_ACTIVITY_
From the records below, please repeat exactly the line that has "18 USC 2257 (611, 1094)", the line that has "Oscars (262, 2480)", and every line between them, and nothing else.

Stored records
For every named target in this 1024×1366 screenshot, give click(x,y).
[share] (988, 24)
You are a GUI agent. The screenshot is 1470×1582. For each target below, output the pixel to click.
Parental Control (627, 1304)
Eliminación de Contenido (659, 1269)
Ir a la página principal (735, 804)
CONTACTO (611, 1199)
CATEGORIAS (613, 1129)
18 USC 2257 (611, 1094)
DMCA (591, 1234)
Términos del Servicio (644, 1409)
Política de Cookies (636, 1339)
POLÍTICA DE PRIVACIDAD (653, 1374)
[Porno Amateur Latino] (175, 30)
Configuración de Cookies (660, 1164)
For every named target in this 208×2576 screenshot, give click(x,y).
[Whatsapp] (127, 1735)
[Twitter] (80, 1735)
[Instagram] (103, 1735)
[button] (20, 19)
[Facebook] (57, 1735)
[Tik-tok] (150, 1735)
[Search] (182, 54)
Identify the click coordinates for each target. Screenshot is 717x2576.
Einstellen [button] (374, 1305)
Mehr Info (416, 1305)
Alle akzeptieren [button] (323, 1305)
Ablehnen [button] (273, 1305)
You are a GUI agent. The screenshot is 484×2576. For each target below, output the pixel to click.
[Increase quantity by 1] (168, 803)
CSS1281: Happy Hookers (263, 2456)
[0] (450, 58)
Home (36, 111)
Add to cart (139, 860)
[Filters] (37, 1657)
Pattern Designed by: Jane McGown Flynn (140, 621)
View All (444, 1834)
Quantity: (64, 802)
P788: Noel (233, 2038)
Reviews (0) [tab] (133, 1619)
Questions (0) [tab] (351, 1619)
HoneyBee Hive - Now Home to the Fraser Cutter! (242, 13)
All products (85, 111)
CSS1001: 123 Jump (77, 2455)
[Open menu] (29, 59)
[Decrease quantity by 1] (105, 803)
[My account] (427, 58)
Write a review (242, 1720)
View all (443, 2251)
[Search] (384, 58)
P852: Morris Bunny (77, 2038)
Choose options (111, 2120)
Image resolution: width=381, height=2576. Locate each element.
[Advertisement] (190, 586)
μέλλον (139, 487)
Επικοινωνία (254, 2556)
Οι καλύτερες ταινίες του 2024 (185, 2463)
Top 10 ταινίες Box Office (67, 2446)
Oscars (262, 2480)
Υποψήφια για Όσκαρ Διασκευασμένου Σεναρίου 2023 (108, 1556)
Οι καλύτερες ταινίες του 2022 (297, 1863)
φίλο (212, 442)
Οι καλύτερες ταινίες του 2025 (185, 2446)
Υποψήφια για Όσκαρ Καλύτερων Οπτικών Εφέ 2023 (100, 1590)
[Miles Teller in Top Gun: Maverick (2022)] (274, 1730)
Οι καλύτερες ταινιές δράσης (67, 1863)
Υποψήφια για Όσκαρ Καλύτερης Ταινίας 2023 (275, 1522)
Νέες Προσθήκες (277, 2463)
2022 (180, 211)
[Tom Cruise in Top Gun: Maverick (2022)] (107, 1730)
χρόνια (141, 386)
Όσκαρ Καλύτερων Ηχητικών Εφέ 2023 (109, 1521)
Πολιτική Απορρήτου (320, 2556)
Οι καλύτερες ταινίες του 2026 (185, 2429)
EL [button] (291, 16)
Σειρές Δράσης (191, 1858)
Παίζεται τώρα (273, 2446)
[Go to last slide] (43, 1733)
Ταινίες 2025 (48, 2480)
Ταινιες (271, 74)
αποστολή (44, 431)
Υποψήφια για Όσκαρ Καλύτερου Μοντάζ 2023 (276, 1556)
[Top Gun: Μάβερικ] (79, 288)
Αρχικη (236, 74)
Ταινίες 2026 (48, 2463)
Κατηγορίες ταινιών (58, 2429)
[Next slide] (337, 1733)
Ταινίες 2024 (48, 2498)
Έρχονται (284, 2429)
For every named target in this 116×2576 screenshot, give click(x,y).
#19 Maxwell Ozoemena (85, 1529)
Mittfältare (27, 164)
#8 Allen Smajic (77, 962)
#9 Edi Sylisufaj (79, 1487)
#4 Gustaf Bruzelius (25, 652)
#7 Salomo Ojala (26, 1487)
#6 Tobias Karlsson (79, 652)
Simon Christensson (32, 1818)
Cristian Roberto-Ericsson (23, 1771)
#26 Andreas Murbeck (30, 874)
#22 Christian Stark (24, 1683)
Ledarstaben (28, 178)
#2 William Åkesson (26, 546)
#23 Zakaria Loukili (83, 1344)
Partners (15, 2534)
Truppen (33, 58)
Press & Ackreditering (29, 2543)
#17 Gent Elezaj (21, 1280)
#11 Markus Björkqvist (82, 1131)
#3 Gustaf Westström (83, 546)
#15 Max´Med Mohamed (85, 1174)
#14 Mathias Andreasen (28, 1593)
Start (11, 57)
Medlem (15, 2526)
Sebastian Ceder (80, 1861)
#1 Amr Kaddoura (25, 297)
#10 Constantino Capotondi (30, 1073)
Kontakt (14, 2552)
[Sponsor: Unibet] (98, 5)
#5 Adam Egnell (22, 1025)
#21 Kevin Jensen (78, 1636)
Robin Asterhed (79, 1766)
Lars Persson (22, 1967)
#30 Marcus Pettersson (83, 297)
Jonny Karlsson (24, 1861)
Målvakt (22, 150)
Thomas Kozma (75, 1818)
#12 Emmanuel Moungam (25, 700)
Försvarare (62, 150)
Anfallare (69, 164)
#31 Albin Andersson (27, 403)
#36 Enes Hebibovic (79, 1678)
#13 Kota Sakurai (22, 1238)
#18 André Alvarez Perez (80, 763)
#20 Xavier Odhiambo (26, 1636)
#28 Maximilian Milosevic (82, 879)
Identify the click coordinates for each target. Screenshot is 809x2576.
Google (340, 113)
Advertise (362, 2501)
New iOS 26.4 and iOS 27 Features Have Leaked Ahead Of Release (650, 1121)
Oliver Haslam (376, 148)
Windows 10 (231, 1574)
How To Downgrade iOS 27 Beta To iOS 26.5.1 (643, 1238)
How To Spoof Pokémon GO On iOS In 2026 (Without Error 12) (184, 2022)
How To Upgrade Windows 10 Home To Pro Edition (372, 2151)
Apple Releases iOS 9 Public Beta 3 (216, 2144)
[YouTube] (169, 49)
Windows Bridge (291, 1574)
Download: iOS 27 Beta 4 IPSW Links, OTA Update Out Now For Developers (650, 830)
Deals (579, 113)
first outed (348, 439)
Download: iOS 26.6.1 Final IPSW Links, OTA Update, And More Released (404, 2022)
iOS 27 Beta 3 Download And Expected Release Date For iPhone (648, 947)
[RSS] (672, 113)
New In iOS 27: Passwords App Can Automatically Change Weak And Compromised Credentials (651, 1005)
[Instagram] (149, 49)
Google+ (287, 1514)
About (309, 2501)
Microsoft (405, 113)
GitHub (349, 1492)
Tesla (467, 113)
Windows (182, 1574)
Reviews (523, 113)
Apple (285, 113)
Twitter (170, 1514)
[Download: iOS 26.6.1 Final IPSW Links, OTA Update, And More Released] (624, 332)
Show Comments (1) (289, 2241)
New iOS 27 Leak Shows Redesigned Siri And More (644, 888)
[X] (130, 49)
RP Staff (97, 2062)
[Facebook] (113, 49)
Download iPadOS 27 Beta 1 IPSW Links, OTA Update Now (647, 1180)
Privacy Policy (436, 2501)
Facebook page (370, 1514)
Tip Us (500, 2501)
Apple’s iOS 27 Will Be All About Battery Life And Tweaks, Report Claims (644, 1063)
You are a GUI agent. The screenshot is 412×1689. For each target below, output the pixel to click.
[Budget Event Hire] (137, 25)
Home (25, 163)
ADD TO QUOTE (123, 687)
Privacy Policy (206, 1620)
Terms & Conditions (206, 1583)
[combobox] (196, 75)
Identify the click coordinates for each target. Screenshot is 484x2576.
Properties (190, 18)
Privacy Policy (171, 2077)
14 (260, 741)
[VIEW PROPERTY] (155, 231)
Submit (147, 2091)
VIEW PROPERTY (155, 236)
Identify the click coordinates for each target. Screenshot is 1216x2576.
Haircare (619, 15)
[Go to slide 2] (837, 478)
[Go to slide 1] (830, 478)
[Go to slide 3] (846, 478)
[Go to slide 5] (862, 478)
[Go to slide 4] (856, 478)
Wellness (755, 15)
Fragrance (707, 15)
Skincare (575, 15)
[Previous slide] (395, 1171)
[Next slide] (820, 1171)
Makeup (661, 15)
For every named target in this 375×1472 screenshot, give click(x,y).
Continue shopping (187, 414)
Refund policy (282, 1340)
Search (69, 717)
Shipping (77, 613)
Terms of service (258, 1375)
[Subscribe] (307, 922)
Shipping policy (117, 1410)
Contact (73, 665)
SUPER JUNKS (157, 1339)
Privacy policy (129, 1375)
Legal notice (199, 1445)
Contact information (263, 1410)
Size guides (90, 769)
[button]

_RESULT OF THIS EXERCISE_
18 USC 2257 (611, 1094)
DMCA (591, 1234)
Términos del Servicio (644, 1409)
Política de Cookies (636, 1339)
POLÍTICA DE PRIVACIDAD (653, 1374)
[Porno Amateur Latino] (175, 30)
Configuración de Cookies (660, 1164)
For every named target in this 208×2576 screenshot, give click(x,y).
[Whatsapp] (127, 1735)
[Twitter] (80, 1735)
[Instagram] (103, 1735)
[button] (20, 19)
[Facebook] (57, 1735)
[Tik-tok] (150, 1735)
[Search] (182, 54)
Identify the click coordinates for each target. Screenshot is 717x2576.
Einstellen [button] (374, 1305)
Mehr Info (416, 1305)
Alle akzeptieren [button] (323, 1305)
Ablehnen [button] (273, 1305)
You are a GUI agent. The screenshot is 484×2576. For each target below, output the pixel to click.
[Increase quantity by 1] (168, 803)
CSS1281: Happy Hookers (263, 2456)
[0] (450, 58)
Home (36, 111)
Add to cart (139, 860)
[Filters] (37, 1657)
Pattern Designed by: Jane McGown Flynn (140, 621)
View All (444, 1834)
Quantity: (64, 802)
P788: Noel (233, 2038)
Reviews (0) [tab] (133, 1619)
Questions (0) [tab] (351, 1619)
HoneyBee Hive - Now Home to the Fraser Cutter! (242, 13)
All products (85, 111)
CSS1001: 123 Jump (77, 2455)
[Open menu] (29, 59)
[Decrease quantity by 1] (105, 803)
[My account] (427, 58)
Write a review (242, 1720)
View all (443, 2251)
[Search] (384, 58)
P852: Morris Bunny (77, 2038)
Choose options (111, 2120)
Image resolution: width=381, height=2576. Locate each element.
[Advertisement] (190, 586)
μέλλον (139, 487)
Επικοινωνία (254, 2556)
Οι καλύτερες ταινίες του 2024 (185, 2463)
Top 10 ταινίες Box Office (67, 2446)
Oscars (262, 2480)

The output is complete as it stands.